-- Begin RECORDS FOR THE TASK --
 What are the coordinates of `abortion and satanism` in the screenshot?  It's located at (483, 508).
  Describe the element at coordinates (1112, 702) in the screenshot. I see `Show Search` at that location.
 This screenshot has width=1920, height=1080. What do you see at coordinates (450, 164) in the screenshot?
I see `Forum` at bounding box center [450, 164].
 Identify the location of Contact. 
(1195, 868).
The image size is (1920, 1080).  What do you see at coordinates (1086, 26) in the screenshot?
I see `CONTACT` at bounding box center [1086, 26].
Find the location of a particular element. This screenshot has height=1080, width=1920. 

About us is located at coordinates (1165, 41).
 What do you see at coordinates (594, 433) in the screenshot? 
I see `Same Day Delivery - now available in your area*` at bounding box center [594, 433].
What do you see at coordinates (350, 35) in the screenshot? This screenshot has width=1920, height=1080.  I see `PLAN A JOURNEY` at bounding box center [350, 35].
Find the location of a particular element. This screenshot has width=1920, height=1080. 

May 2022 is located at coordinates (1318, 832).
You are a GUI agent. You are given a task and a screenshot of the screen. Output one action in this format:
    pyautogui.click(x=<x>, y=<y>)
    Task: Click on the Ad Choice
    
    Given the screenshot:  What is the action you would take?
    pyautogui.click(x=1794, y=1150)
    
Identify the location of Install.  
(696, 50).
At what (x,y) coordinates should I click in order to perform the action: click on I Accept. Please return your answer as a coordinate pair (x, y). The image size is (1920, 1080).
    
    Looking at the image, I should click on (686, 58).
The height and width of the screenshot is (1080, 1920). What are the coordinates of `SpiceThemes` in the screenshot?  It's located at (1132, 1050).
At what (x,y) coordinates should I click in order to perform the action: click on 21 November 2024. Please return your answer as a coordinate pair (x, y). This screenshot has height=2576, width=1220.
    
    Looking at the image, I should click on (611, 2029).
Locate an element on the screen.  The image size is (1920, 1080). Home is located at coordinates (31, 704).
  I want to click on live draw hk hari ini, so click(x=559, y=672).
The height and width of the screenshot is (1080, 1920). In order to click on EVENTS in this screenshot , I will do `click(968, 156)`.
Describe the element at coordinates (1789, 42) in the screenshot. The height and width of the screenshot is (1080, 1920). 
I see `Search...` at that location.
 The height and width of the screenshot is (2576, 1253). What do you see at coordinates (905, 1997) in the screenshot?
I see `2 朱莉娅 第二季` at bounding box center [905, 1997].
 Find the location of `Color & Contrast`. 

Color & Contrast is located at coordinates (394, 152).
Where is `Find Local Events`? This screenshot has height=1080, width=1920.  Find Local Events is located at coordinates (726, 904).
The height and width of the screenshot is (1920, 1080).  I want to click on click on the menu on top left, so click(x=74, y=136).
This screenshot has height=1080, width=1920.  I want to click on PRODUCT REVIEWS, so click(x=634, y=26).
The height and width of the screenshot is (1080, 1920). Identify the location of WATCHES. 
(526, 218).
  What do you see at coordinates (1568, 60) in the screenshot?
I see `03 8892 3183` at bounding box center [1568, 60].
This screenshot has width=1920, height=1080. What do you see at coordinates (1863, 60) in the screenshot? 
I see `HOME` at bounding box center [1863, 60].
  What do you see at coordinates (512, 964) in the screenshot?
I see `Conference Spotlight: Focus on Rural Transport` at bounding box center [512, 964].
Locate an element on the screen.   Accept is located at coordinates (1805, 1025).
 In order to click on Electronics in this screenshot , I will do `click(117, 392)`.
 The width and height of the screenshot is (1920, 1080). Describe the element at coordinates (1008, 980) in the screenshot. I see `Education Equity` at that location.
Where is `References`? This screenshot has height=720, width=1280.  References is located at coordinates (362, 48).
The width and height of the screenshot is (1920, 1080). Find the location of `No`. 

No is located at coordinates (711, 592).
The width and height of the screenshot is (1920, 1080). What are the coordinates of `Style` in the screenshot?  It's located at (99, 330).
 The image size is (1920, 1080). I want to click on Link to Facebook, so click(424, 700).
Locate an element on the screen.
-- End RECORDS FOR THE TASK --
EXERCISE REQUIREMENTS. Copy all the rows above exactly as they appear, with no changes.

EXPECTED ANSWER.
 What are the coordinates of `abortion and satanism` in the screenshot?  It's located at (483, 508).
  Describe the element at coordinates (1112, 702) in the screenshot. I see `Show Search` at that location.
 This screenshot has width=1920, height=1080. What do you see at coordinates (450, 164) in the screenshot?
I see `Forum` at bounding box center [450, 164].
 Identify the location of Contact. 
(1195, 868).
The image size is (1920, 1080).  What do you see at coordinates (1086, 26) in the screenshot?
I see `CONTACT` at bounding box center [1086, 26].
Find the location of a particular element. This screenshot has height=1080, width=1920. 

About us is located at coordinates (1165, 41).
 What do you see at coordinates (594, 433) in the screenshot? 
I see `Same Day Delivery - now available in your area*` at bounding box center [594, 433].
What do you see at coordinates (350, 35) in the screenshot? This screenshot has width=1920, height=1080.  I see `PLAN A JOURNEY` at bounding box center [350, 35].
Find the location of a particular element. This screenshot has width=1920, height=1080. 

May 2022 is located at coordinates (1318, 832).
You are a GUI agent. You are given a task and a screenshot of the screen. Output one action in this format:
    pyautogui.click(x=<x>, y=<y>)
    Task: Click on the Ad Choice
    
    Given the screenshot:  What is the action you would take?
    pyautogui.click(x=1794, y=1150)
    
Identify the location of Install.  
(696, 50).
At what (x,y) coordinates should I click in order to perform the action: click on I Accept. Please return your answer as a coordinate pair (x, y). The image size is (1920, 1080).
    
    Looking at the image, I should click on (686, 58).
The height and width of the screenshot is (1080, 1920). What are the coordinates of `SpiceThemes` in the screenshot?  It's located at (1132, 1050).
At what (x,y) coordinates should I click in order to perform the action: click on 21 November 2024. Please return your answer as a coordinate pair (x, y). This screenshot has height=2576, width=1220.
    
    Looking at the image, I should click on (611, 2029).
Locate an element on the screen.  The image size is (1920, 1080). Home is located at coordinates (31, 704).
  I want to click on live draw hk hari ini, so click(x=559, y=672).
The height and width of the screenshot is (1080, 1920). In order to click on EVENTS in this screenshot , I will do `click(968, 156)`.
Describe the element at coordinates (1789, 42) in the screenshot. The height and width of the screenshot is (1080, 1920). 
I see `Search...` at that location.
 The height and width of the screenshot is (2576, 1253). What do you see at coordinates (905, 1997) in the screenshot?
I see `2 朱莉娅 第二季` at bounding box center [905, 1997].
 Find the location of `Color & Contrast`. 

Color & Contrast is located at coordinates (394, 152).
Where is `Find Local Events`? This screenshot has height=1080, width=1920.  Find Local Events is located at coordinates (726, 904).
The height and width of the screenshot is (1920, 1080).  I want to click on click on the menu on top left, so click(x=74, y=136).
This screenshot has height=1080, width=1920.  I want to click on PRODUCT REVIEWS, so click(x=634, y=26).
The height and width of the screenshot is (1080, 1920). Identify the location of WATCHES. 
(526, 218).
  What do you see at coordinates (1568, 60) in the screenshot?
I see `03 8892 3183` at bounding box center [1568, 60].
This screenshot has width=1920, height=1080. What do you see at coordinates (1863, 60) in the screenshot? 
I see `HOME` at bounding box center [1863, 60].
  What do you see at coordinates (512, 964) in the screenshot?
I see `Conference Spotlight: Focus on Rural Transport` at bounding box center [512, 964].
Locate an element on the screen.   Accept is located at coordinates (1805, 1025).
 In order to click on Electronics in this screenshot , I will do `click(117, 392)`.
 The width and height of the screenshot is (1920, 1080). Describe the element at coordinates (1008, 980) in the screenshot. I see `Education Equity` at that location.
Where is `References`? This screenshot has height=720, width=1280.  References is located at coordinates (362, 48).
The width and height of the screenshot is (1920, 1080). Find the location of `No`. 

No is located at coordinates (711, 592).
The width and height of the screenshot is (1920, 1080). What are the coordinates of `Style` in the screenshot?  It's located at (99, 330).
 The image size is (1920, 1080). I want to click on Link to Facebook, so click(424, 700).
Locate an element on the screen.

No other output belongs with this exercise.